===== Available data
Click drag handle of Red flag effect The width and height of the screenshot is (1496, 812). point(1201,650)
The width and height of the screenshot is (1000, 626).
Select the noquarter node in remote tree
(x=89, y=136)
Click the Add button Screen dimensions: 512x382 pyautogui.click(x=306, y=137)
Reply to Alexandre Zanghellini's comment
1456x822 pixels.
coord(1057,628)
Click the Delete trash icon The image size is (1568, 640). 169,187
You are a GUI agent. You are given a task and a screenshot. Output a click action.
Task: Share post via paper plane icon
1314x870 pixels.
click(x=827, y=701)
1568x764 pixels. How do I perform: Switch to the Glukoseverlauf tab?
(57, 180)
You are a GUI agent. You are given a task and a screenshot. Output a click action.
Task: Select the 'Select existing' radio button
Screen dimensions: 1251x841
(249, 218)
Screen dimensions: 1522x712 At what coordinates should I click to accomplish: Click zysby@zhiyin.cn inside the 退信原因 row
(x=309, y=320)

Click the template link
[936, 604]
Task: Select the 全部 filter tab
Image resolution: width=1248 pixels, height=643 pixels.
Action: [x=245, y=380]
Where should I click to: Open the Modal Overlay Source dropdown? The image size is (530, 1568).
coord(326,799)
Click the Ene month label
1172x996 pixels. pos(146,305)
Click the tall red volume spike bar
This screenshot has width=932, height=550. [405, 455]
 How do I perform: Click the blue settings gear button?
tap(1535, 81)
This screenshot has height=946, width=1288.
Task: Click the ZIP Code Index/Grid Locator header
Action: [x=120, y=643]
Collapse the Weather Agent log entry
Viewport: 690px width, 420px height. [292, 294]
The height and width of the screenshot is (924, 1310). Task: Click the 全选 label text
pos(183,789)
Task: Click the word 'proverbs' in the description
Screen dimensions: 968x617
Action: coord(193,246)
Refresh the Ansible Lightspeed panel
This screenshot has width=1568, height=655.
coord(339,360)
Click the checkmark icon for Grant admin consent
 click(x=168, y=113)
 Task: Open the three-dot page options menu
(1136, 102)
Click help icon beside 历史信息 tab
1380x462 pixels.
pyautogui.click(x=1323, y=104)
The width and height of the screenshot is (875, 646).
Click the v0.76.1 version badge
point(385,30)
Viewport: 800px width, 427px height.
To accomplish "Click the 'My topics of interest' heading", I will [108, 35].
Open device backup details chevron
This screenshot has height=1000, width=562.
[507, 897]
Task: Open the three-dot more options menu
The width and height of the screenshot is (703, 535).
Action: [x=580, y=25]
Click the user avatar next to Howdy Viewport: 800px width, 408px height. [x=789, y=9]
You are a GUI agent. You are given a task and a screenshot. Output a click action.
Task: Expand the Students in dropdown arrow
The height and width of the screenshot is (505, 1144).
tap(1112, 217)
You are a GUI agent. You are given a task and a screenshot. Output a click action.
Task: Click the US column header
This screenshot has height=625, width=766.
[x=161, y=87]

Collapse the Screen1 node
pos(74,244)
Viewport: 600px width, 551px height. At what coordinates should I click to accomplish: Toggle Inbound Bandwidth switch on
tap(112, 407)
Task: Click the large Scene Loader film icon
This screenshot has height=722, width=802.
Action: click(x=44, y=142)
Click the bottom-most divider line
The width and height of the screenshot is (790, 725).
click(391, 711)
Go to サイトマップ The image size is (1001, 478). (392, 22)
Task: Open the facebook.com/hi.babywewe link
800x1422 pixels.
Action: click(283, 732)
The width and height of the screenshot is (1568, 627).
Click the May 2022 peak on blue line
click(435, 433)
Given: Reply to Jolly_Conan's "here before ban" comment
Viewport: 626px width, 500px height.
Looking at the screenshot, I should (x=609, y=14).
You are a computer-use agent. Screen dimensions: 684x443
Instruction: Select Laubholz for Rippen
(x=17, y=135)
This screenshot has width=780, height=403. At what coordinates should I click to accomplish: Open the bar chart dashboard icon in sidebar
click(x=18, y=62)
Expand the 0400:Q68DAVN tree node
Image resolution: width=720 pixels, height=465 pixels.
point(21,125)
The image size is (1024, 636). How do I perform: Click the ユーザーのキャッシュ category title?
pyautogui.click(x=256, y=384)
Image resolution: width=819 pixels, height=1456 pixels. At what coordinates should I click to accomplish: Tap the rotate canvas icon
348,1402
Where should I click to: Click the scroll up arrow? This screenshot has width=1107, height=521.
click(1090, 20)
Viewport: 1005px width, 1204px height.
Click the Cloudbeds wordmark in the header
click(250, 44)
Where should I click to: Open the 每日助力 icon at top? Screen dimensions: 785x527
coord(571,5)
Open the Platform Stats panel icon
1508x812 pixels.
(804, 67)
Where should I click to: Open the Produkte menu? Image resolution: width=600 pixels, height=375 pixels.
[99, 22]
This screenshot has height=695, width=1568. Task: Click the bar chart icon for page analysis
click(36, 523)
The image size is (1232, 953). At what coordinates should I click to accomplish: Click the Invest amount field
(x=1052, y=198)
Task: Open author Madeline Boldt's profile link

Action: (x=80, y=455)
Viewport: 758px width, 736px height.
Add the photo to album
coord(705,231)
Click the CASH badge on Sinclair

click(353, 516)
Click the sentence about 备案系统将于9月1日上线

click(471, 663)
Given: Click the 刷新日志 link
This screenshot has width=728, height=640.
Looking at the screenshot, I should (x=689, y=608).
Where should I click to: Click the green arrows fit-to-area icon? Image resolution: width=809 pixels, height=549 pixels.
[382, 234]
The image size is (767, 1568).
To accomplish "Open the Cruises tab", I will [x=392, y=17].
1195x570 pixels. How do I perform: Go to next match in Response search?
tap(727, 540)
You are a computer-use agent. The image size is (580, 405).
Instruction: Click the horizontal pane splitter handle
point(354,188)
==========
* What the task asks: Please output the lines of data from the line containing "Click the sentence about 备案系统将于9月1日上线" through the end of the data, inclusive, reproducing them exactly.

* Answer to this task:
Click the sentence about 备案系统将于9月1日上线

click(471, 663)
Given: Click the 刷新日志 link
This screenshot has width=728, height=640.
Looking at the screenshot, I should (x=689, y=608).
Where should I click to: Click the green arrows fit-to-area icon? Image resolution: width=809 pixels, height=549 pixels.
[382, 234]
The image size is (767, 1568).
To accomplish "Open the Cruises tab", I will [x=392, y=17].
1195x570 pixels. How do I perform: Go to next match in Response search?
tap(727, 540)
You are a computer-use agent. The image size is (580, 405).
Instruction: Click the horizontal pane splitter handle
point(354,188)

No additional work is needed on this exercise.